I think I am getting better at praying more, and handling false suggestions immediately when they come up.
I had a belief of period cramps, and it was really painful and getting worse, and a family member was helping me pray, and the lie seemed so real that it was hard not to argue on the wrong side. And then I just decided not to, decided to accept and affirm Truth, and was healed. That felt really simple and natural, the reassertion of the way things truly are.
Another time I had planned to meet a friend I hadn’t seen in a long time, and began to feel ill shortly before setting out. And instead of accepting the illness I just thought, No, I won’t accept it, I’m going to rely on God. And I was healed.
Then there were intermittent sharp internal pains that made me very afraid. The fear was the thing that really needed to be handled, since it was constant while the symptoms were occasional. I prayed with this passage:
Beloved Brethren”—You will accept my gratitude for your dear letter, and allow me to reply in words of the Scripture: “I know whom I have believed, and am persuaded that He is able”—“able to do exceeding abundantly above all that we ask or think,” “able to make all grace abound toward you; that ye, always having all sufficiency in all things, may abound to every good work,” “able to keep that which I have committed unto Him against that day.” (My 156:2)
And others about God being “able” to do anything and everything. Also passages about forbidding evil thoughts entrance. And the fear went away and then so did the pain.
Instead of blind and calm submission to the incipient or advanced stages of disease, rise in rebellion against them. Banish the belief that you can possibly entertain a single intruding pain which cannot be ruled out by the might of Mind, and in this way you can prevent the development of pain in the body.
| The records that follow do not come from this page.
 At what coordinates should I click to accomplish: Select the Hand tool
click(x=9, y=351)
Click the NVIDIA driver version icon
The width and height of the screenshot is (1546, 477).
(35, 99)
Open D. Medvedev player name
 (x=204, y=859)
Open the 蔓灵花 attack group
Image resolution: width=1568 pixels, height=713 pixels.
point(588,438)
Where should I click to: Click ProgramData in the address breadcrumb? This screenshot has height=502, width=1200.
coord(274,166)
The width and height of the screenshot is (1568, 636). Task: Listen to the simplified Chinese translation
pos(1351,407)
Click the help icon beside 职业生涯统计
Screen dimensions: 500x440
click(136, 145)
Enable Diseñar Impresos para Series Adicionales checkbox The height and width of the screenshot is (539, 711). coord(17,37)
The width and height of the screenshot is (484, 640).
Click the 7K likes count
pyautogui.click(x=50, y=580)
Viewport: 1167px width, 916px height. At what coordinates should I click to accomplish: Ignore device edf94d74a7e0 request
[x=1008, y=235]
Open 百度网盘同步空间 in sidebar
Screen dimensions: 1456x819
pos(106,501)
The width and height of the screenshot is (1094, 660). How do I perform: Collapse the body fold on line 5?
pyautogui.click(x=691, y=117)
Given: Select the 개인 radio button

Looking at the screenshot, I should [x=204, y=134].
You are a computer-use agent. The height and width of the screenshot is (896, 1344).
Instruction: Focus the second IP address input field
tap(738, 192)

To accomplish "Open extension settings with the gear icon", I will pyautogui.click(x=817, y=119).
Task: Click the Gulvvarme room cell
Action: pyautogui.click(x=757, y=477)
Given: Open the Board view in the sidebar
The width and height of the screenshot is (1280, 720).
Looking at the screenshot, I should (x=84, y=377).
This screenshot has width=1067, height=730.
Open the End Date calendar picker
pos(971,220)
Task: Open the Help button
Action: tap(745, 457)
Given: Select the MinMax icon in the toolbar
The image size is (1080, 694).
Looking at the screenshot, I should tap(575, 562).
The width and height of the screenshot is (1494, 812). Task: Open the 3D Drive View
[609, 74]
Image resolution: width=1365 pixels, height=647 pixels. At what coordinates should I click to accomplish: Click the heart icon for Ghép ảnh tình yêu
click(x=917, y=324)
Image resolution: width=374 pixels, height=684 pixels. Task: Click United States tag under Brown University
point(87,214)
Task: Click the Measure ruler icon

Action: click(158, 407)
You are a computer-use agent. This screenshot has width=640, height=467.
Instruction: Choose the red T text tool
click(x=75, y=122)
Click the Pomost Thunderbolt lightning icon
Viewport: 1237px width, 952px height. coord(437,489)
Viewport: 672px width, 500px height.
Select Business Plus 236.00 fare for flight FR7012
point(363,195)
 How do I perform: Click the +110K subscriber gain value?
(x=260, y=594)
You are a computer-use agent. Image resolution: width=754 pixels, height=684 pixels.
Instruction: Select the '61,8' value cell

No law of God hinders this result. (S&H 391:7-13)
The issues of pain or pleasure must come through mind, and like a watchman forsaking his post, we admit the intruding belief, forgetting that through divine help we can forbid this entrance. (S&H 392:32)
I had a very short deadline for a piece of creative work, and I wasn’t sure if it was right to do it and if I could do it, so I prayed, God I’m not sure if this is right, but I’m willing to be led by You. And I wrote the bulk of the piece in an hour and a half. I then decided not to use it for that occasion, for a variety of reasons having to do with not wanting to emphasize personality, but the ease with which the ideas came was inspiring. It made me realize that that is the approach I should be taking always when I sit down to write.